__Work task__
Report back every line of the entries that contains "computer", exactly as written.

__Extracted data__
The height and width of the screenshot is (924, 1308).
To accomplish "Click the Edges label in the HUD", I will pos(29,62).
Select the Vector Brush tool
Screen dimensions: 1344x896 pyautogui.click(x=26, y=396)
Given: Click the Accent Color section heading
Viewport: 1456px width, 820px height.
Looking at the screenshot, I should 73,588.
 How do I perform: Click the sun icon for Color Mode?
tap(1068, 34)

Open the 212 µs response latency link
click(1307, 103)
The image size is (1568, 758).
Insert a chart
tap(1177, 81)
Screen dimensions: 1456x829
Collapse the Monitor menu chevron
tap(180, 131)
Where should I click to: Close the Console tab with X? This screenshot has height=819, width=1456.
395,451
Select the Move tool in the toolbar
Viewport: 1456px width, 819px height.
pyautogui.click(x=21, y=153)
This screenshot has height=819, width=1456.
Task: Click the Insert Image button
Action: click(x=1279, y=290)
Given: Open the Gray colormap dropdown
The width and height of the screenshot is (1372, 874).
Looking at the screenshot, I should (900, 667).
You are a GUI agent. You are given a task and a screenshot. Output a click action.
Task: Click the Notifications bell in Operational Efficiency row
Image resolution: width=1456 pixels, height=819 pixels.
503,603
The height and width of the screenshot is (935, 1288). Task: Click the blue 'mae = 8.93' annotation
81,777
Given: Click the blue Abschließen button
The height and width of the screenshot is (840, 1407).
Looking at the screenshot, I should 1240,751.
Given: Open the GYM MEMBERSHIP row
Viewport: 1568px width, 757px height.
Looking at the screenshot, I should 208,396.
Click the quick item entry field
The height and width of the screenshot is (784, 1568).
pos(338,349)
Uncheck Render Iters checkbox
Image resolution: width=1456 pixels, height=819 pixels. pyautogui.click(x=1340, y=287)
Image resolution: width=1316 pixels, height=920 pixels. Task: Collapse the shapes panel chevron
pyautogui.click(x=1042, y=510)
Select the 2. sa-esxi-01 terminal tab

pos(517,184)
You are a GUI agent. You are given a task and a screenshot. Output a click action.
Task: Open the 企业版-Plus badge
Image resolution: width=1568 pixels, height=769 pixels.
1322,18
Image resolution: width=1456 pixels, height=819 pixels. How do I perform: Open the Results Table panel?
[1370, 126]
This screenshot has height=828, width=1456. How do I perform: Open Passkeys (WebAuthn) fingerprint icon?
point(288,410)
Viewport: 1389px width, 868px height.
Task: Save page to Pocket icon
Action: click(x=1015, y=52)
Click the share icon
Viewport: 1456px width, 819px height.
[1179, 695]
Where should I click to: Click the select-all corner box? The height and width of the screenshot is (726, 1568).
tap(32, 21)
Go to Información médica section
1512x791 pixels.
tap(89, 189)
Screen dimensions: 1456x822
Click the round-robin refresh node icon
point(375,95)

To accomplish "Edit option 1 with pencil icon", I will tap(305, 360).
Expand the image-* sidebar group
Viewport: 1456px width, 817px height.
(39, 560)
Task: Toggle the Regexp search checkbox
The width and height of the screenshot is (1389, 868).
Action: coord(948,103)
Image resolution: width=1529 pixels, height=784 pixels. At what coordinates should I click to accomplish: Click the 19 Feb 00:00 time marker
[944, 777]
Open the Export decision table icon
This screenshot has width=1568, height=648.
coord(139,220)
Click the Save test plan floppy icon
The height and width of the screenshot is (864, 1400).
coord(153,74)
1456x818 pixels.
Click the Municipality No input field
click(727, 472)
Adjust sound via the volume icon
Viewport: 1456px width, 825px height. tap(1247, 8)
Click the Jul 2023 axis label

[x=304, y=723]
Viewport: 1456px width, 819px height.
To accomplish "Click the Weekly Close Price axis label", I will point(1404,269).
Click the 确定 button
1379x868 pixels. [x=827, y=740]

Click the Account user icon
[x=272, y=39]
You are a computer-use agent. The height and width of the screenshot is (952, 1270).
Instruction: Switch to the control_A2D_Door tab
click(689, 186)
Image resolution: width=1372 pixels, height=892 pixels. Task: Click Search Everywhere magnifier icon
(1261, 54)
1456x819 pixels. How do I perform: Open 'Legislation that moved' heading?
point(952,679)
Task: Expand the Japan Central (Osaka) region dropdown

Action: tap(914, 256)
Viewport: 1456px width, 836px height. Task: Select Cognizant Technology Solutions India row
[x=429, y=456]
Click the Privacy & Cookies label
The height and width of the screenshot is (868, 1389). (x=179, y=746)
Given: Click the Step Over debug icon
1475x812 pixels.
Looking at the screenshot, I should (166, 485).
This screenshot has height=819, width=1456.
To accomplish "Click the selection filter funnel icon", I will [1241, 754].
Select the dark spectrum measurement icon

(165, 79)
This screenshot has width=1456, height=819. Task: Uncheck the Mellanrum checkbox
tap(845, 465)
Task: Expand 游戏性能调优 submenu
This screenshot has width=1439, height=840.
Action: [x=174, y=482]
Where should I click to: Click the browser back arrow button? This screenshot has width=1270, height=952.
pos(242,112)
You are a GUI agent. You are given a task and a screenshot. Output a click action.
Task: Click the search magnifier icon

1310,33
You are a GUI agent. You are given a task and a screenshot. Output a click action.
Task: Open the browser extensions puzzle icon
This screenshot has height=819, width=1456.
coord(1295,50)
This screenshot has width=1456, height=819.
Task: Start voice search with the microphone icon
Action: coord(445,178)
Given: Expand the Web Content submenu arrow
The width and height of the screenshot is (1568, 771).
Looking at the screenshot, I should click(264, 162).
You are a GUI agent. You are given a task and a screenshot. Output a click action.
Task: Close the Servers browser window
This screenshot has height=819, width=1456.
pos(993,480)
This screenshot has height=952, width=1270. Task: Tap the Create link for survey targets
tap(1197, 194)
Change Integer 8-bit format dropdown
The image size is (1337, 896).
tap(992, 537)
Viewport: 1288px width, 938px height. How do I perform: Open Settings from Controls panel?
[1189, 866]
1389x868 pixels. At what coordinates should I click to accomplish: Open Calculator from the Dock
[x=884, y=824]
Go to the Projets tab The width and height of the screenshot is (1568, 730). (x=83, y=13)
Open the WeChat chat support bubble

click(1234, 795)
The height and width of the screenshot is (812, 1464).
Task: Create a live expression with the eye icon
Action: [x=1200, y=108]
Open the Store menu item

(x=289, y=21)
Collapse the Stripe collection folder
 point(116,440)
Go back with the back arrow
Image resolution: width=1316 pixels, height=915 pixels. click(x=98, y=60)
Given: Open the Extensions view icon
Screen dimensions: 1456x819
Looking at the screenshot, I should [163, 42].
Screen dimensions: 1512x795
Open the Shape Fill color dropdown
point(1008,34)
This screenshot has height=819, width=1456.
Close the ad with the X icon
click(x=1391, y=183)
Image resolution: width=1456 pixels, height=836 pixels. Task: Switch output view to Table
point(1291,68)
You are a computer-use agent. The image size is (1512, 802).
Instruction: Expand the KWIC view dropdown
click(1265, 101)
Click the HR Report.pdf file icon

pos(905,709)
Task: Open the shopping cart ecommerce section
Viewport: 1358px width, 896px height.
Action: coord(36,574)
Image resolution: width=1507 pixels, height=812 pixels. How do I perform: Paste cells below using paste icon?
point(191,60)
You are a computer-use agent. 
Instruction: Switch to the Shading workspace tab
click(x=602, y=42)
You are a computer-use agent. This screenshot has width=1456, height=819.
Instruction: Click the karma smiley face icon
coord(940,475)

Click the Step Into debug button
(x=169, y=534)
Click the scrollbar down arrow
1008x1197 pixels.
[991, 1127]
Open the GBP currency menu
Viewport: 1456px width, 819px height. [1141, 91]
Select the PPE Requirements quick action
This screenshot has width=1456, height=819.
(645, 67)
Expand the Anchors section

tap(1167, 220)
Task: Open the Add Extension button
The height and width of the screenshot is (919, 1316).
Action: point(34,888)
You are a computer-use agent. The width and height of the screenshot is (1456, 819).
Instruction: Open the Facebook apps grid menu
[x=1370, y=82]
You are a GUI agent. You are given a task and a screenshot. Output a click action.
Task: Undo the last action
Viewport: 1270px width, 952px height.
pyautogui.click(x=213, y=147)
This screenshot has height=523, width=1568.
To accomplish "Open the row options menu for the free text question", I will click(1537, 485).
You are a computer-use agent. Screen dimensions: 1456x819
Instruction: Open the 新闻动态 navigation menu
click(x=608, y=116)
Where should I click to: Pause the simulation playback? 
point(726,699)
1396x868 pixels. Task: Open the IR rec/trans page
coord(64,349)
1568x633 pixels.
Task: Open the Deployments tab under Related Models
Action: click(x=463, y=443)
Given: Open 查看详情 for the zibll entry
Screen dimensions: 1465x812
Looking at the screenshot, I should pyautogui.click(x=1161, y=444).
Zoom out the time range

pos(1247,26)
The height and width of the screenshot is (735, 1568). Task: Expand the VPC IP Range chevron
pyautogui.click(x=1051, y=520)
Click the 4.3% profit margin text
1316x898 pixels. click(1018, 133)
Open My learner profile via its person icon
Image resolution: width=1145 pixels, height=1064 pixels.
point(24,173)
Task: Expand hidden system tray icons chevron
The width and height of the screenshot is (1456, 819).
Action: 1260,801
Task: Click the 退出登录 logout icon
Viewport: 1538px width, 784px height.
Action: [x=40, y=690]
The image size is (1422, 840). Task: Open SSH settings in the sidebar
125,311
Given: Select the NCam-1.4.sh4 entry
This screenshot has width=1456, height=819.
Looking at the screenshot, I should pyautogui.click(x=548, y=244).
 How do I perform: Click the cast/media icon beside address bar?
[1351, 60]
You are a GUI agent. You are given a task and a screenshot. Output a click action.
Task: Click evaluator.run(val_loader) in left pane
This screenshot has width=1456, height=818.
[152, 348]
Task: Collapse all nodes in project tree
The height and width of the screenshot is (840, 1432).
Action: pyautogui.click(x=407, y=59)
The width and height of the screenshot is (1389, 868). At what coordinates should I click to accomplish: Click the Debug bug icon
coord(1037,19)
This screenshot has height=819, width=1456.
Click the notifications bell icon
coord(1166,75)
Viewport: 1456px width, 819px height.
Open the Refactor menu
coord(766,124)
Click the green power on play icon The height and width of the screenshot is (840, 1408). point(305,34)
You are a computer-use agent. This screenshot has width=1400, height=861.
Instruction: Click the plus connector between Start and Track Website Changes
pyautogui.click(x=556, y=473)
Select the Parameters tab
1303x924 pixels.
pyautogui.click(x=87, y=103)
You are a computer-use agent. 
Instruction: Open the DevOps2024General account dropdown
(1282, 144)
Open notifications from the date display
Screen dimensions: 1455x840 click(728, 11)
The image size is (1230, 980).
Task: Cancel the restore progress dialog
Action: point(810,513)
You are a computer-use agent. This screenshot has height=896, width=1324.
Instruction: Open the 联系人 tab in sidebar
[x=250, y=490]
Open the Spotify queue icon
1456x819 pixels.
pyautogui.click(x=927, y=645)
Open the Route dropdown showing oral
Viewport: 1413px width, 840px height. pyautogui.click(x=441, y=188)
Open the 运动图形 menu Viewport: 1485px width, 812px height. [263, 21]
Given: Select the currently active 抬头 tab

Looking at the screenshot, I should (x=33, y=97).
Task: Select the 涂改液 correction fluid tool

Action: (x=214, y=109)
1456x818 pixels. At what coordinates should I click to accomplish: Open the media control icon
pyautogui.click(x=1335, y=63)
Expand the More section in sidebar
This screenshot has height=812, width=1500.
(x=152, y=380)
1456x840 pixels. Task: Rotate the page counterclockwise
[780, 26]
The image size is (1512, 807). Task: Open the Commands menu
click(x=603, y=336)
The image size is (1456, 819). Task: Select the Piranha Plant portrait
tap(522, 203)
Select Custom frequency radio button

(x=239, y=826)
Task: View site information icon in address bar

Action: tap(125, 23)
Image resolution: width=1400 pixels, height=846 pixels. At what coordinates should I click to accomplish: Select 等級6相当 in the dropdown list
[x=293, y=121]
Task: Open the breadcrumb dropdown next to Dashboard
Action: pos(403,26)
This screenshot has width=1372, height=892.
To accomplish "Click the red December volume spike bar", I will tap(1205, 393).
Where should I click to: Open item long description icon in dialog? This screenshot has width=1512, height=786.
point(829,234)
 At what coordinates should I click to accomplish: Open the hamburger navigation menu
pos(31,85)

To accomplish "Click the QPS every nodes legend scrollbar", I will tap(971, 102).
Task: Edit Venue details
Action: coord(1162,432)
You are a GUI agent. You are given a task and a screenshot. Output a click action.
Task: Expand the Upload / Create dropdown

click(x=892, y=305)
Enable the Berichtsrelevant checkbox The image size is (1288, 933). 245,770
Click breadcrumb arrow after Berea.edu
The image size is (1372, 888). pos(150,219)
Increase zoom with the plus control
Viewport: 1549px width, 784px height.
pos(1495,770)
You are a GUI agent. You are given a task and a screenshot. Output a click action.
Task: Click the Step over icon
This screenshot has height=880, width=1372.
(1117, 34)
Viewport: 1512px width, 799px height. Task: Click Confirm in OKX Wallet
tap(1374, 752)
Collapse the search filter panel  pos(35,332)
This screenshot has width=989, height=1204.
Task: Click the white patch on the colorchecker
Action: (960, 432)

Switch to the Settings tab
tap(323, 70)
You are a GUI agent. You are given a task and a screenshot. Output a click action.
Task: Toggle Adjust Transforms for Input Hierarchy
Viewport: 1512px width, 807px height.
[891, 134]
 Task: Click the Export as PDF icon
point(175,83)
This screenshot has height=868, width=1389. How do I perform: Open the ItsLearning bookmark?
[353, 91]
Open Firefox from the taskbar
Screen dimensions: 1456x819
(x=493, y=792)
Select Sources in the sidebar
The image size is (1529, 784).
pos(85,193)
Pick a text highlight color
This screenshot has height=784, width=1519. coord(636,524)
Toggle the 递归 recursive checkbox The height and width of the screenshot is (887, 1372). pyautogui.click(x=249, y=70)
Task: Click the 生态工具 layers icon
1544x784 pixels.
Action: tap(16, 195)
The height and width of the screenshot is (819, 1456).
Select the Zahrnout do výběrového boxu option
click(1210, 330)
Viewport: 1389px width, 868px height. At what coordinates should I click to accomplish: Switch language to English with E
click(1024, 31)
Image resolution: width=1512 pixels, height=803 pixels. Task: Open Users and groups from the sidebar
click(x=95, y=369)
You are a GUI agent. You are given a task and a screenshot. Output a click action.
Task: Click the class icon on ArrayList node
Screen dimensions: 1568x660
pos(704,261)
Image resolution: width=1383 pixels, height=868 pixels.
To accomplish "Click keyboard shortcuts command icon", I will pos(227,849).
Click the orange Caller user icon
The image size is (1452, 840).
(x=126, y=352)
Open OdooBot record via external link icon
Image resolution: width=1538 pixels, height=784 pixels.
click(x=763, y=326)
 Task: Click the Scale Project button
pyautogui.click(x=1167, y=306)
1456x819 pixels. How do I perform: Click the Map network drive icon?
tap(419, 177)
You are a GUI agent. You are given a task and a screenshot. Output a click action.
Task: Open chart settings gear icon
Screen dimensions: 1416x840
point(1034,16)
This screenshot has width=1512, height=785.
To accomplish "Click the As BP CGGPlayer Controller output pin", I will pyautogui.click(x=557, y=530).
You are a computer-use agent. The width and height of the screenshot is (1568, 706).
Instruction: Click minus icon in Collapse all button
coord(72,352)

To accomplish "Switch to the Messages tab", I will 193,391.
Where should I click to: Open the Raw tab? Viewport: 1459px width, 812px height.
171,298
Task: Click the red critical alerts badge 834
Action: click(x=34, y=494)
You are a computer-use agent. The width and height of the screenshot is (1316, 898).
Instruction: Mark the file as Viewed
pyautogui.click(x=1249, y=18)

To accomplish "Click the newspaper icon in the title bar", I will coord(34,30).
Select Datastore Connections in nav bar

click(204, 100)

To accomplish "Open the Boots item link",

__Reply to the exercise__
You are a computer-use agent. The height and width of the screenshot is (952, 1270).
You are a computer-use agent. The image size is (1512, 802).
You are a computer-use agent. 
You are a computer-use agent. This screenshot has width=1456, height=819.
You are a computer-use agent. The width and height of the screenshot is (1456, 819).
You are a computer-use agent. Screen dimensions: 1456x819
You are a computer-use agent. This screenshot has width=1400, height=861.
You are a computer-use agent. 
You are a computer-use agent. This screenshot has height=896, width=1324.
You are a computer-use agent. The width and height of the screenshot is (1568, 706).
You are a computer-use agent. The width and height of the screenshot is (1316, 898).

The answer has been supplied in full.